§ Provided records
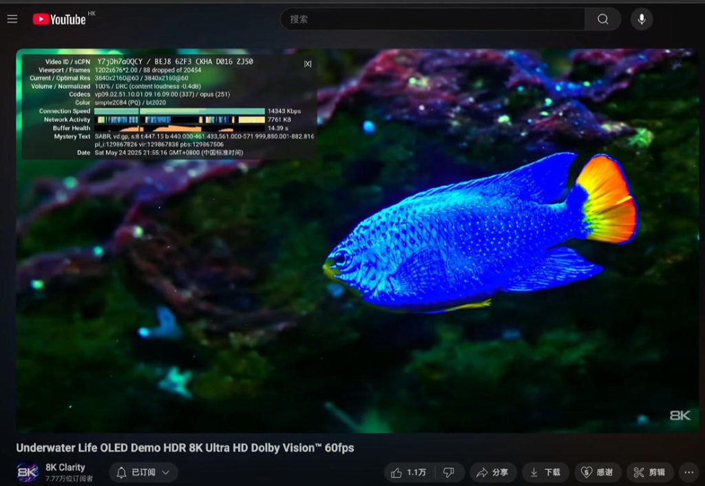Screen dimensions: 705x486
Task: Start voice search with microphone icon
Action: (x=642, y=19)
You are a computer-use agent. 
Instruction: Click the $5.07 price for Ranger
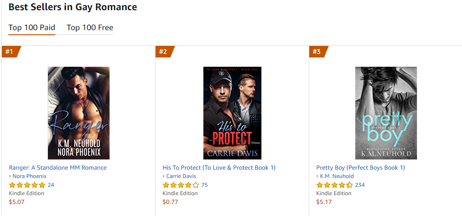click(x=17, y=202)
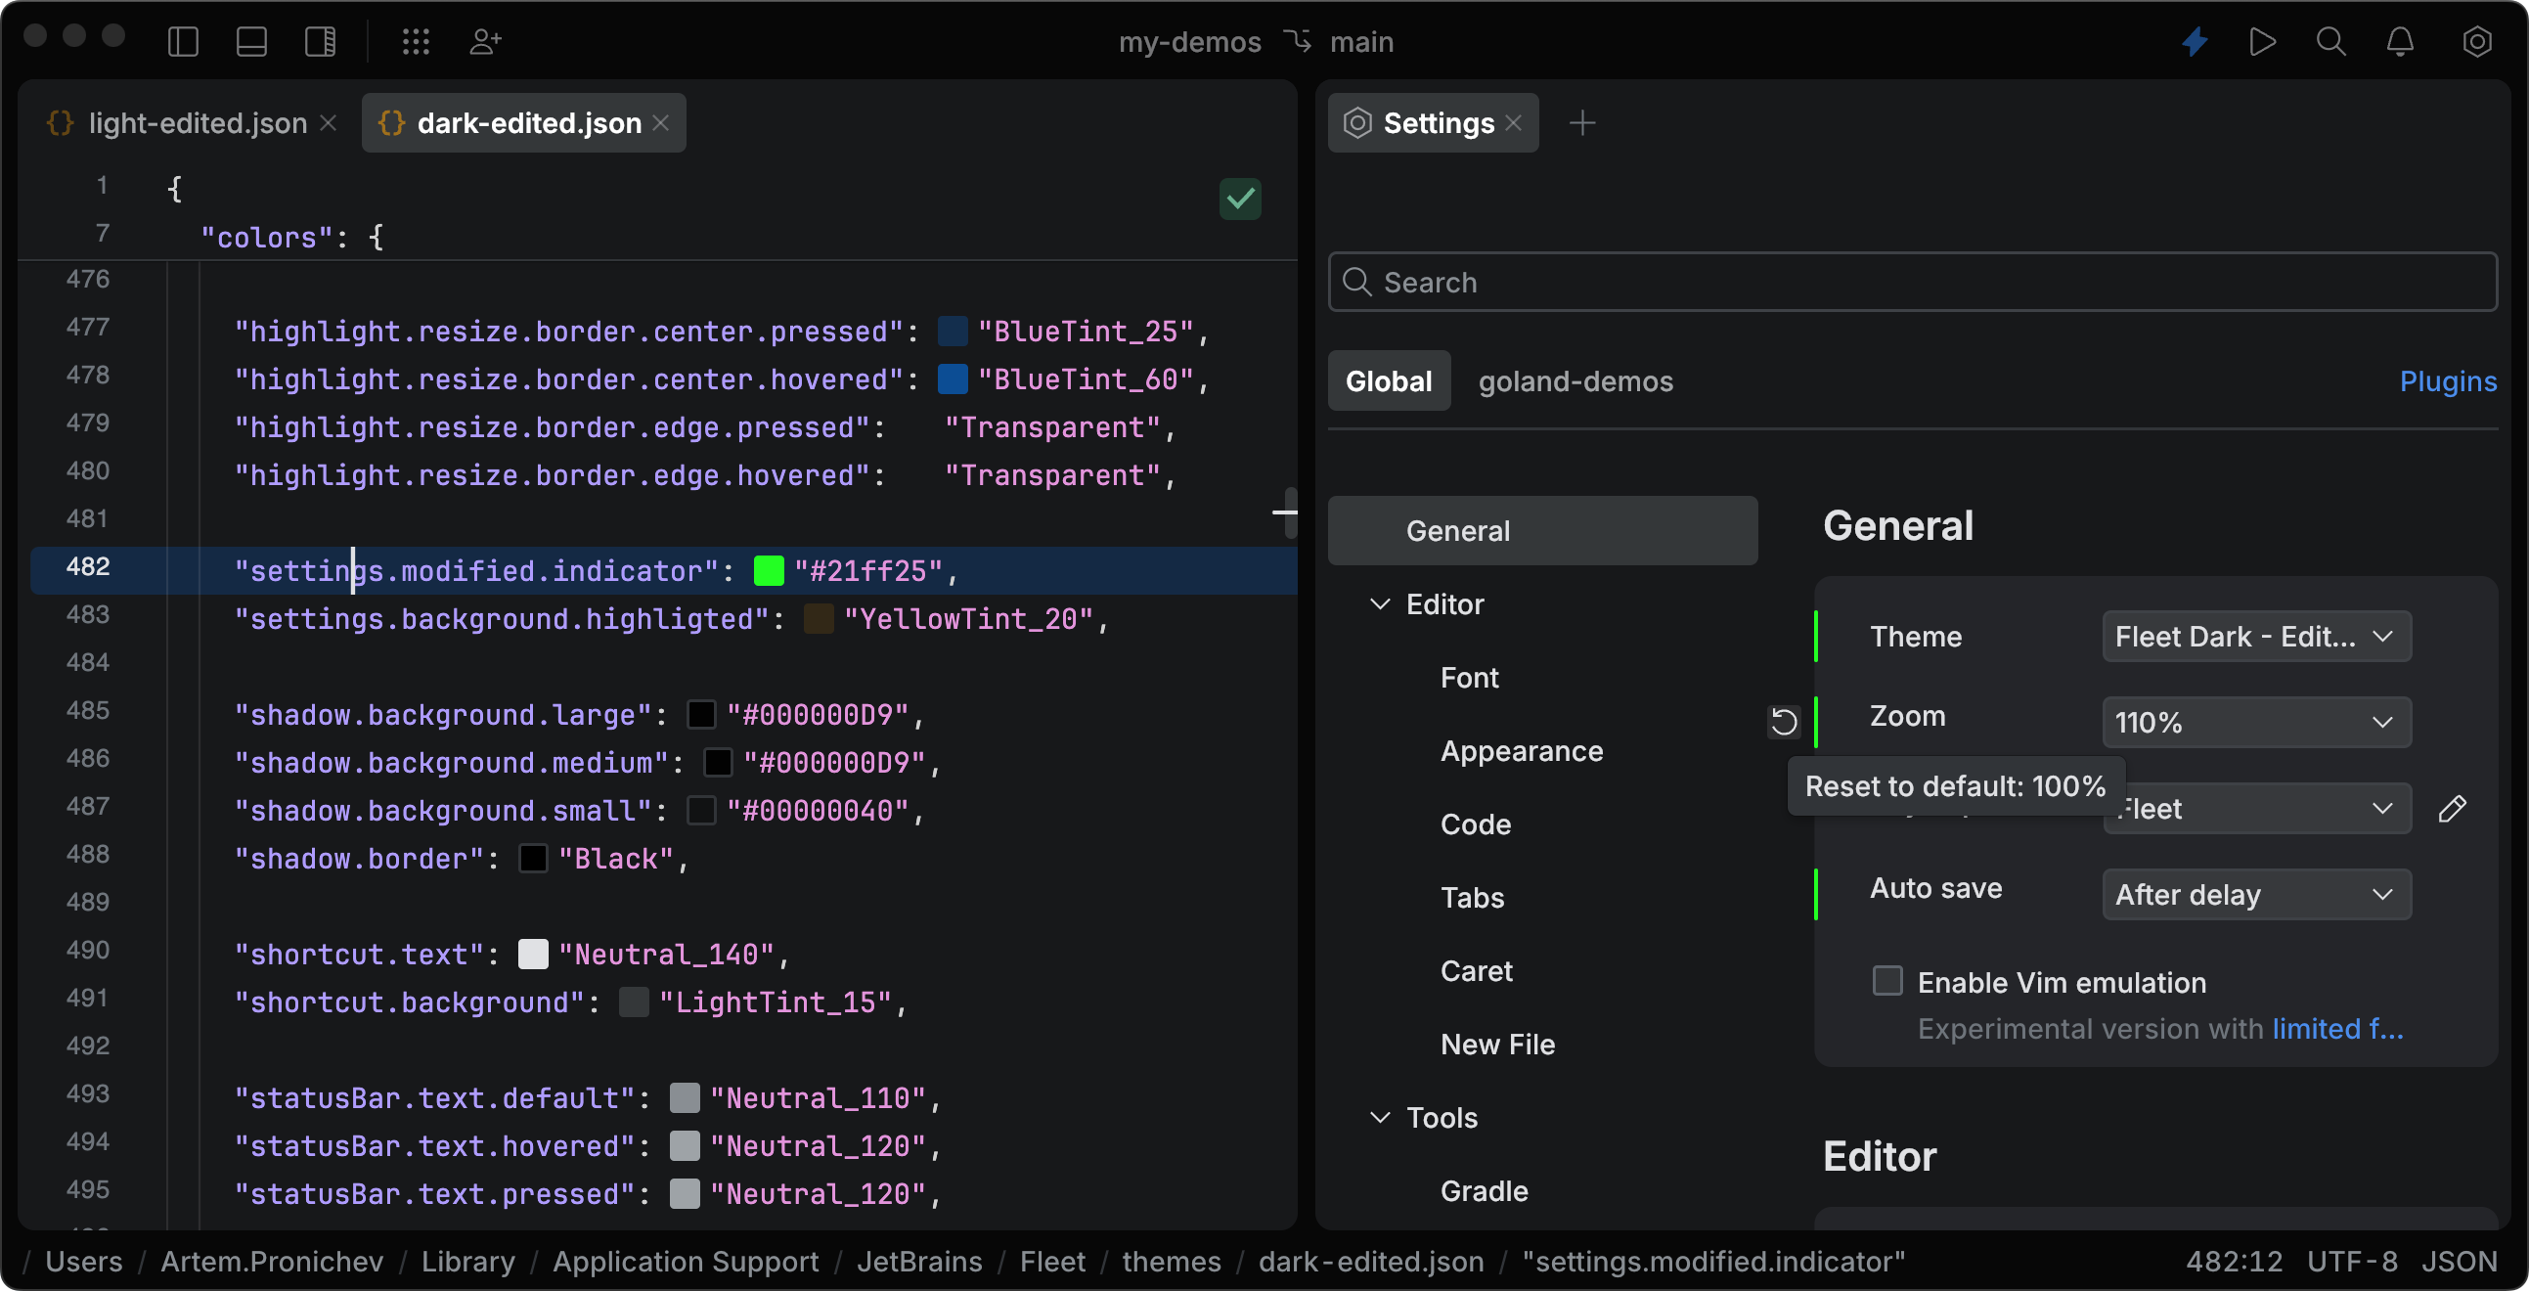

§ Exercise brief
Switch "Ranger" to "Explorer" throughout these lines and write them out again with nothing else changed. Leave the pictures out.

§ Correct result
Screen dimensions: 705x486
Task: Start voice search with microphone icon
Action: (x=642, y=19)
You are a computer-use agent. 
Instruction: Click the $5.07 price for Explorer
click(x=17, y=202)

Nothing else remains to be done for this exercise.